In the situation without the endoscopic shield, dye was clearly identified on the right glove, arm, upper chest, abdomen, and socks of the endoscopist (Fig. 2A). Little dye was identified on the face mask or eye shield. Contamination of the floor occurred in an area approximately 1.5 m from the head of the bed (Fig. 2B). With the endoscopic shield, most of the dye was identified on the inner front surface of the cube, on the inner upside surface to a lesser extent, and not on other surfaces (Fig. 3). Little dye was found only on the right glove, arm, and chest of the endoscopist, with none on the abdomen, socks (Fig. 2C), face mask, or eye shield. Contamination of the floor was also minimal (Fig. 2D). The endoscopic shield thus appeared to protect against widespread dispersal of aerosol droplets. The endoscopic shield therefore could contain the majority of splash and aerosol droplets from a patient, markedly reducing the exposure of HCP including endoscopists and the surrounding environment such as floors. (Video 1, available online at www.VideoGIE.org).
Next, use of the endoscopic shield for a live patient was evaluated. One of the authors underwent upper GI endoscopy with the endoscopic shield without conscious sedation, after providing informed consent. The patient was placed in a left lateral position, and the endoscopic shield was placed to cover the head. There was no discomfort, and vital signs did not change. When the endoscopic procedure is performed with conscious sedation, the cube can be placed after the start of sedation.
The endoscope was inserted through 1 of the holes on the facial side of the cube. A disposable rubber check valve was attached to 1 hole to reduce the risk of infection resulting from contact with the endoscope. During the procedure, head repositioning was performed without difficulty because the cube allowed sufficient working space, and a nasal cannula was smoothly inserted through the bottom of the cube during the procedure. The standard GI screening was completed in approximately 10 minutes without problems, and there was no interference between the endoscope and the endoscopic shield. After the procedure, many droplets resulting from reflex vomiting and coughing were noted on the inner front surface of the cube. The attached check bulb was discarded, and the cube was carefully washed and wiped with sodium hypochlorite. Because the endoscopic shield is an external device, the device can be reused after such disinfection.

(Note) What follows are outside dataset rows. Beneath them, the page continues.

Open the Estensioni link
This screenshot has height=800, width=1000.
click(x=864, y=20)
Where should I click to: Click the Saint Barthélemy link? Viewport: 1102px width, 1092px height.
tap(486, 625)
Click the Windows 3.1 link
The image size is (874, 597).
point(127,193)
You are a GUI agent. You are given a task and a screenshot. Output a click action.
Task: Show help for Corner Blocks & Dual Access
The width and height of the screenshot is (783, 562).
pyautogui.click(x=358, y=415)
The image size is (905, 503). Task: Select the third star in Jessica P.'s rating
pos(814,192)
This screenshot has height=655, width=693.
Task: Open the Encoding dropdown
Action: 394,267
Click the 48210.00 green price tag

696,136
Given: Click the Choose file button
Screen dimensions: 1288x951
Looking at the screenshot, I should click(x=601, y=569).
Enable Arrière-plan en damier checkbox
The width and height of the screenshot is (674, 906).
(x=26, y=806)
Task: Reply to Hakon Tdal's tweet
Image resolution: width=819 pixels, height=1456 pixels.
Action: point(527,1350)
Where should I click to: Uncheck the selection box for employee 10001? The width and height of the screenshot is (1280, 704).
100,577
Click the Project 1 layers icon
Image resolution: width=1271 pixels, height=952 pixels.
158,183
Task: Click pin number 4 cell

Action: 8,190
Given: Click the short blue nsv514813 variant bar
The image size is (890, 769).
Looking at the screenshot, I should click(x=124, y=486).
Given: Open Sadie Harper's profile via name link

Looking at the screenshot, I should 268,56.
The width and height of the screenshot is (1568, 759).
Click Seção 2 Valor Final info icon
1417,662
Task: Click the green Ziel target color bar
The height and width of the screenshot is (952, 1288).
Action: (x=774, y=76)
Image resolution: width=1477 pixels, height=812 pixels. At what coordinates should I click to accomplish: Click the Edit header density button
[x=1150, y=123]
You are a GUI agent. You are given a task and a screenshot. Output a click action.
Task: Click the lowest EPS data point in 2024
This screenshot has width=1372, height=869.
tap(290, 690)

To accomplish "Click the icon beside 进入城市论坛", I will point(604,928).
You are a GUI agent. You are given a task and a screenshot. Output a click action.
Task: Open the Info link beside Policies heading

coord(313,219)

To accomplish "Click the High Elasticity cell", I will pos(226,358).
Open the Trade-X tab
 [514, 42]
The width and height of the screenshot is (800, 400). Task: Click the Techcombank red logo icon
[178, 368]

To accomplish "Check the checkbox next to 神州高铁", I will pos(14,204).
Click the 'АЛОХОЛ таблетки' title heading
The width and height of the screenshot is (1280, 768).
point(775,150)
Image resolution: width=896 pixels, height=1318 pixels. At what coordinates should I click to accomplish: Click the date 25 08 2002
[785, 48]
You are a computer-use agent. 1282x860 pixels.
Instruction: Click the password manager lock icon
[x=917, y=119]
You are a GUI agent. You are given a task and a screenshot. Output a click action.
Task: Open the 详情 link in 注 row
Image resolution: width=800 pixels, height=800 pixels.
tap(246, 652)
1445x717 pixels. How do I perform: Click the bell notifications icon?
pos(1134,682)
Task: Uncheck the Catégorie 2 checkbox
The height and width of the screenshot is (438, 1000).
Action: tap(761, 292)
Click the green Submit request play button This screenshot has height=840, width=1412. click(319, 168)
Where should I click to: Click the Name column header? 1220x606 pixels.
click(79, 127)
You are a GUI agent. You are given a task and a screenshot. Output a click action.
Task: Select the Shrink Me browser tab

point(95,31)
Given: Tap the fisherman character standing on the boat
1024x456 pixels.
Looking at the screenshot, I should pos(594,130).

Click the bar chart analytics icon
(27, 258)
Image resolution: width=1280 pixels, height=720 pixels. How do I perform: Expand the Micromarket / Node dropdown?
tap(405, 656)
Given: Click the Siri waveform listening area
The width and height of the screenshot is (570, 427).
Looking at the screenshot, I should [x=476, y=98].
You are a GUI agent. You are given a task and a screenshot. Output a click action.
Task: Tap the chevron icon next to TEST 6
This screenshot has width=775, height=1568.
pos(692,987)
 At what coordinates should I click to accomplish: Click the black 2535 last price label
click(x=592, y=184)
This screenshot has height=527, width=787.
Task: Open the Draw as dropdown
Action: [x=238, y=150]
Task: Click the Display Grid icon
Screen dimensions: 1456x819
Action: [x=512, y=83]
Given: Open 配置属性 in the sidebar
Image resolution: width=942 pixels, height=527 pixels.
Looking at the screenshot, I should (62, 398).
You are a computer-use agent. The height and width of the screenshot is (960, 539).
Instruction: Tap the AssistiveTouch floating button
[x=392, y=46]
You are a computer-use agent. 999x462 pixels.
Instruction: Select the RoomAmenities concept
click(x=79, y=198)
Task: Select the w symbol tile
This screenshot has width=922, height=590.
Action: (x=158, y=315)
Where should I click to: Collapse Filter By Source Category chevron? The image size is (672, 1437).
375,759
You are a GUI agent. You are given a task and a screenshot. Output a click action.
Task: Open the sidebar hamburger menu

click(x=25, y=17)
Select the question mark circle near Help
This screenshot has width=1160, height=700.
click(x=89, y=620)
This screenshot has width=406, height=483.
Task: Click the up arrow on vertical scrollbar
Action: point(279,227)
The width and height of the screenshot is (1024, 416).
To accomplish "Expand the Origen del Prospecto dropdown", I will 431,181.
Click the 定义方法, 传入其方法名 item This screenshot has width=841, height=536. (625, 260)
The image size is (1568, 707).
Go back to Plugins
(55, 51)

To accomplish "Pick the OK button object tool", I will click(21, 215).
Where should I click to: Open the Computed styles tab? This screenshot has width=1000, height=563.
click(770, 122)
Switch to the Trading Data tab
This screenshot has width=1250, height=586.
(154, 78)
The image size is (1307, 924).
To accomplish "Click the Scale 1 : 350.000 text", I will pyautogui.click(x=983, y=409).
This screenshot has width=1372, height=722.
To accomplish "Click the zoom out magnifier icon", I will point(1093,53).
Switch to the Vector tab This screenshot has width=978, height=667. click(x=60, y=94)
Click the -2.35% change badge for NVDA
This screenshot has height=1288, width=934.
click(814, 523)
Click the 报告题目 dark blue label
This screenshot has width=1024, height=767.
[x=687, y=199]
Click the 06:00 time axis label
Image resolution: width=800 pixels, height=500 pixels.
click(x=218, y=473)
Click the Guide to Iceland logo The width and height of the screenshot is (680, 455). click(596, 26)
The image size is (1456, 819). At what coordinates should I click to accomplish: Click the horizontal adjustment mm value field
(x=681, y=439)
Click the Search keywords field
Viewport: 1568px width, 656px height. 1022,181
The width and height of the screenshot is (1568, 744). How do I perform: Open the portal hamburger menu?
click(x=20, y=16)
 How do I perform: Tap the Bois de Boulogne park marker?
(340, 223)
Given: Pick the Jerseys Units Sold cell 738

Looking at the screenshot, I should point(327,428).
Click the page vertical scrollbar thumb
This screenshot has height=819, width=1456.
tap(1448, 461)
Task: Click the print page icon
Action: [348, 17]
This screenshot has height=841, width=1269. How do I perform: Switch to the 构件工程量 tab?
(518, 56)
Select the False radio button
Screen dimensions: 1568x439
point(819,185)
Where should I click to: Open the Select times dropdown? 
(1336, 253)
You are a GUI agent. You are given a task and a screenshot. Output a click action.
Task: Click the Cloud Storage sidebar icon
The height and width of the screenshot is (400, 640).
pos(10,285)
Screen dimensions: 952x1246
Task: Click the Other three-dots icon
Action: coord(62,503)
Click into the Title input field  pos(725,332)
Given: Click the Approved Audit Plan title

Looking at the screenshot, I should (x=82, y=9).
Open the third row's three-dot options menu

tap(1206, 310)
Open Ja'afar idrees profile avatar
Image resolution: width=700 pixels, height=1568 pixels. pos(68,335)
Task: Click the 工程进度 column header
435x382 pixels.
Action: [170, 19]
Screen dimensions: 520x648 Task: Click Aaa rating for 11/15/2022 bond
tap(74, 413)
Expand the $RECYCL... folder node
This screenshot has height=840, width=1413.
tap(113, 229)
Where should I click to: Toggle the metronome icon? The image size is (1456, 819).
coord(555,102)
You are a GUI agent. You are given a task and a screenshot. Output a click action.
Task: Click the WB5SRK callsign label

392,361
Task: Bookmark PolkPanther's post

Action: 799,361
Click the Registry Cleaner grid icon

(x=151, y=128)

The device may be useful for all patients who undergo upper GI endoscopy, including urgent endoscopic procedures. However, the device may have little to no clinical applicability for patients undergoing general endotracheal intubation; aerosolization would not be a concern in such cases. The new device was easy to use, and no particular training was required. Of course, our simulation only partially reproduced the true situation of endoscopy and could not determine whether the shield prevented widespread dispersal of smaller aerosol particles that could still prove infectious. In addition, access to the patient may be restricted by the device, depending on the situation. However, the shield may provide an additional level of protection against COVID-19 infection during necessary endoscopic procedures. The prototype of the endoscopic shield was easy and inexpensive to produce, at a price of $40 U.S. dollars; therefore, commercialization of this device is now planned. However, the shape and durability should be considered in detail for it to be commercialized.
The endoscopic shield could prevent widespread dispersion of aerosol droplets. HCP, including endoscopists, and surrounding environments, such as floors, were exposed only slightly with endoscopic shield use. Therefore, the endoscopic shield may reduce the spread of COVID-19 infection during endoscopy.